My wording in italics below (posted here) was misleading, too compressed to be clear, or something like that:
One of the powers of composing on WordLand, I believe, is the ability to inform WordPress pretty much instantly which of your RSS feeds you'd like a post to belong to. Or to more than one RSS feed, as well, if I'm reading the clues properly.
I've gone back over the steps a second time, so I'll try to say what I had in mind more usefully now. To me, it matters because it's a subtle and kind of breathtaking feature with value well worth exploring.
- WordLand allows the writer to quickly select WordPress categories.
- Each WordPress category comes with its own RSS feed.*
- So, in effect, selecting one or more categories in WordLand at the same time selects one or more WordPress RSS feeds for the post.
That's the main point, and a person could stop reading here.
Why is this so interesting?
Quick speculations about that:
- If over time a writer focuses on, say, three topics and, as a result, builds three audiences, the writer could easily point posts to each of those audiences via RSS.
- If a CoolSocialMediaTool came along that perfectly integrated posting via RSS, a category called CoSoMeTo could instantly post to that CoolSocialMediaTool.
- Etc.
How did I test this WordLand / WordPress link for myself?
What I did:
- I created a new WordPress blog with two categories. I called them testingOne and testingTwo.
- Writing in WordLand, I made three posts. The first post I sent to the new blog's testingOne category. The second post I sent to the testingTwo category, and the third post I sent to both of those categories.
What I expected to happen:
- I expected the blog's main page to show all three posts and the RSS feed associated with the blogs main page also to show all three posts.
- I expected the two posts that WordLand allowed me to quickly place in the testingOne category to show up on the blog's testingOne category page and also in the RSS feed associated with the testingOne category.
- I expected the two posts that WordLand allowed me to quickly place in the testingTwo category to show up on the blog's testingTwo category page and in the RSS feed associated with the testingTwo category.
What happened:
- What I expected to happen is what happened.
- The main blog page has all three posts and so does its RSS feed.

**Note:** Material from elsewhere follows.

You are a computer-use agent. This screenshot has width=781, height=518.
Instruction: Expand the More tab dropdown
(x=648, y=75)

- The testingOne category blog page has the two posts I marked for that category while composing in WordLand and so does its RSS feed.
- The testingTwo category blog page has the two posts I marked for that category while composing in WordLand and so does its RSS feed.

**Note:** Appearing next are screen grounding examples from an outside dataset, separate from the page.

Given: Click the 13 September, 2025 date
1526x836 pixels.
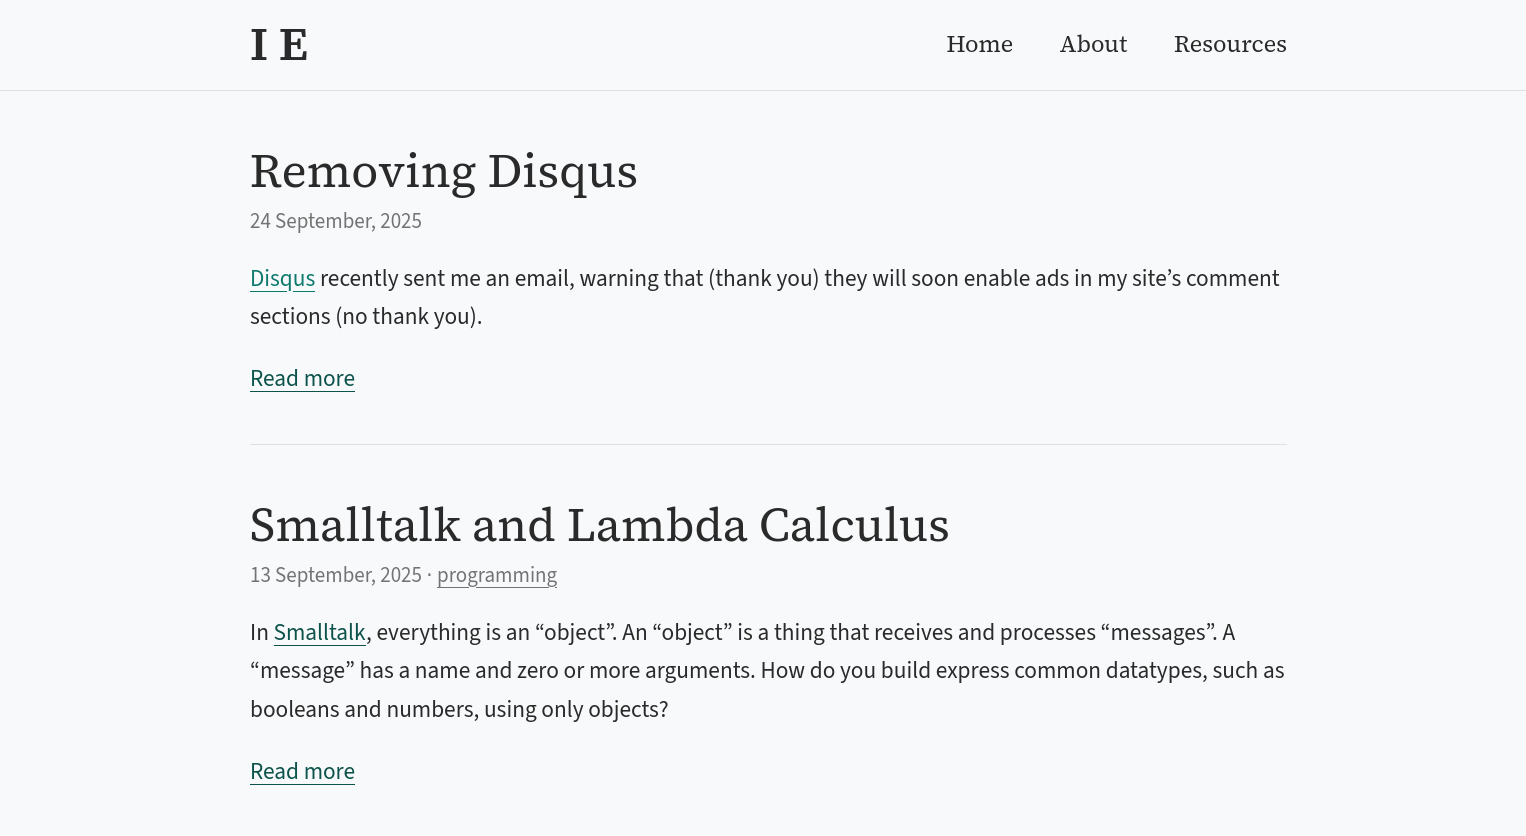Looking at the screenshot, I should coord(336,575).
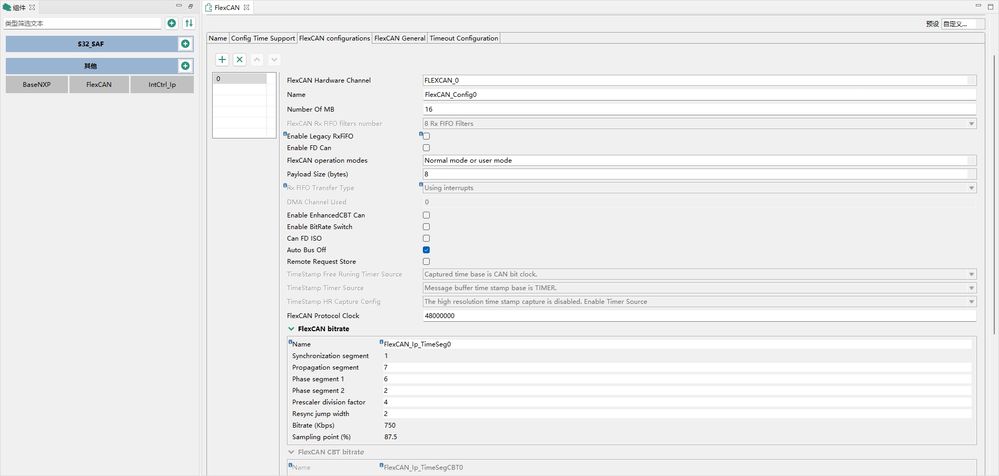Minimize the components panel
The image size is (999, 476).
[178, 7]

I'm not saying I haven't overlooked something, but so far all I can see is a very useful feature residing at the intersection of WordLand and WordPress. Many or all other WordLand users may have already noticed it, I couldn't say. And I don't know if the feature is important to the long-term vision for the WordLand and WordPress intersection or not. But it does seem like a happy result of Dave Winer's quest to put an end someday to having to cut and paste your writing into another software space.
This blog post you might have just read to the bottom of is a fuller telling of my inadequate post from the other day.
_____________
*To locate a WordPress RSS feed:
- Just add /feed to the end of the main page's URL for an RSS feed containing all posts.
- For a category-only feed, click on the category name on any post. The category's blog page will open. Add /feed at the end of that category's URL.
- In general, the format for a category's RSS feed is blogsFullUrl/category/coolCategoryName/feed — two examples are linked above.